Un gynécologue obstétricien a laissé une parturiente sous le regard d’une sage-femme salariée de la clinique, sans surveillance médicale, pour procéder à un autre accouchement dans une salle voisine, alors que la première naissance était déjà mal engagée. À son retour, le médecin a tardé à pratiquer une césarienne. L’établissement est responsable à 20 %, l’obstétricien à 80 %. Aujourd’hui âgé de 13 ans, l’enfant est en centre médico-éducatif cinq jours par semaine.

• Décès d’une parturiente et naissance d’un enfant infirme : 1,5 million d’euros

Un gynécologue obstétricien a commis plusieurs fautes qui ont entraîné le décès d’une parturiente (à la suite d’une éclampsie) et la naissance d’une enfant infirme moteur et cérébral. Le médecin a mal jugé la gravité de la situation, a prescrit par téléphone un antihypertenseur inadapté, est arrivé tardivement à la clinique et a pratiqué trop tard une césarienne. La sage-femme salariée n’a pas contrôlé la tension artérielle de la parturiente et n’a pas analysé les urines. Le médecin est responsable à 70 % et la clinique à 30 %.

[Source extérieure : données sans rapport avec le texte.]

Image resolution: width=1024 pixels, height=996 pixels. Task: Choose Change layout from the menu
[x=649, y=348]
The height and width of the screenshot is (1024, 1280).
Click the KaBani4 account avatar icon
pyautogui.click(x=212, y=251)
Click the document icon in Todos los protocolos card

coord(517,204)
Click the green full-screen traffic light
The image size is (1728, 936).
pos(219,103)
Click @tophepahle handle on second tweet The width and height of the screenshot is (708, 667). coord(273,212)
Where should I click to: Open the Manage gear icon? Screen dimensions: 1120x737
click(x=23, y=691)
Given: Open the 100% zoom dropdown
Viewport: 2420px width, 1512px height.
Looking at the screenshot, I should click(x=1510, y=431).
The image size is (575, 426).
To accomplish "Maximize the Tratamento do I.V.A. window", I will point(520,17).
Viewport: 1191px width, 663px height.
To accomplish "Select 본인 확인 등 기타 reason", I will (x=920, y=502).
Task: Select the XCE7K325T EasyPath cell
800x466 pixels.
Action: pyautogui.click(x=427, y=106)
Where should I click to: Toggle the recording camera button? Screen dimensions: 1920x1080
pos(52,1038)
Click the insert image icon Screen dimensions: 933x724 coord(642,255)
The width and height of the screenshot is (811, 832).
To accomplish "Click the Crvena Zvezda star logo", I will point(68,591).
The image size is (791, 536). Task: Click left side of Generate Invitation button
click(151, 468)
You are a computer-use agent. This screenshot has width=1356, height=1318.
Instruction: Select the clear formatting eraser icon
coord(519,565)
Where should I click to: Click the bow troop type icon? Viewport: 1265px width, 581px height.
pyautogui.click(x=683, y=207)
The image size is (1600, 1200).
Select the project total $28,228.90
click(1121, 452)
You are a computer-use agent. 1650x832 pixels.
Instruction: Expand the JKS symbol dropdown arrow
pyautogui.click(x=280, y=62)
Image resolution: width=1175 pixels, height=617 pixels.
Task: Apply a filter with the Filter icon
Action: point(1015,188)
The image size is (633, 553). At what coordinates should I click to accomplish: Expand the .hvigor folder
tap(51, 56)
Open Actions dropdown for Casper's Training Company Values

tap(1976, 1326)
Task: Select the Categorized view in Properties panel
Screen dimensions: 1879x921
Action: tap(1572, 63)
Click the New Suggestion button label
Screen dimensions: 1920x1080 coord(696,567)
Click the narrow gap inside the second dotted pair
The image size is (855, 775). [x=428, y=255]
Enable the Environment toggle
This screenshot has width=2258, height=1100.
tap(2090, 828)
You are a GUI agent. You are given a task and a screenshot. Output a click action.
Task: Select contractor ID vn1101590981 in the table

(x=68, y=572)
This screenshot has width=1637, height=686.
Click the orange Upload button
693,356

• Enfant infirme pour multiples fautes de l’équipe médicale : 1,5 million d’euros

Deux sages-femmes ont sous-estimé la gravité de la situation et n’ont pas fait appel au médecin malgré la bradycardie. Coupable de défaut de vigilance, l’obstétricien n’a pas choisi de pratiquer une césarienne.

L’anesthésiste n’a pas contrôlé la pression artérielle, n’a pas informé l’obstétricien alors que le travail devenait pathologique, est sorti de la salle de travail alors que la bradycardie était manifeste. La clinique est responsable à 50 %, l’obstétricien à 45 % et l’anesthésiste à 5 %.

• Paraplégie après une ponction lombaire : 1,3 million d’euros

Seul l’anesthésiste est en cause. Le médecin a commis une faute technique lors de la réalisation de la ponction lombaire. En découle une paraplégie des membres inférieurs dans les suites d’une compression du cône médullaire, du fait d’un hématome intra-spinal. Le radiologue ayant réalisé le scanner lombosacré la veille de l’apparition de la paraplégie est hors de cause.

• Enfant infirme pour mauvaises conditions d’accouchement : 1, 2 million d’euros

Arrivé tardivement, l’obstétricien n’a pas effectué de prélèvements bactériologiques. La clinique est également en tort à 40 % (défaut d’organisation de la sage-femme, oxygénation insuffisante, pédiatre contacté tardivement). En charge de la mère et non de l’enfant, l’anesthésiste s’en sort indemne.

• Infection nosocomiale post-fracture de la cheville : 1,1 million d’euros

Un jeune homme de 20 ans se retrouve avec une jambe gangrenée, menacée d’amputation après une fracture de la cheville et la pose d’une plaque, de vis, de broches et d’un plâtre au CHU. Les complications au déplâtrage (présence de staphylocoques, échec d’une greffe de peau) ont lieu en clinique. La responsabilité de cette dernière est engagée (50 %) ainsi que celle des deux chirurgiens libéraux intervenus dans l’établissement privé (25 % chacun).

• Paraplégie à la suite d’une péridurale : 1,1 million d’euros

L’anesthésiste qui a réalisé la péridurale n’est pas en faute pour maladresse mais pour manquement à son devoir d’information sur les risques et complications éventuels. Son confrère auteur de la consultation anesthésique est également responsable.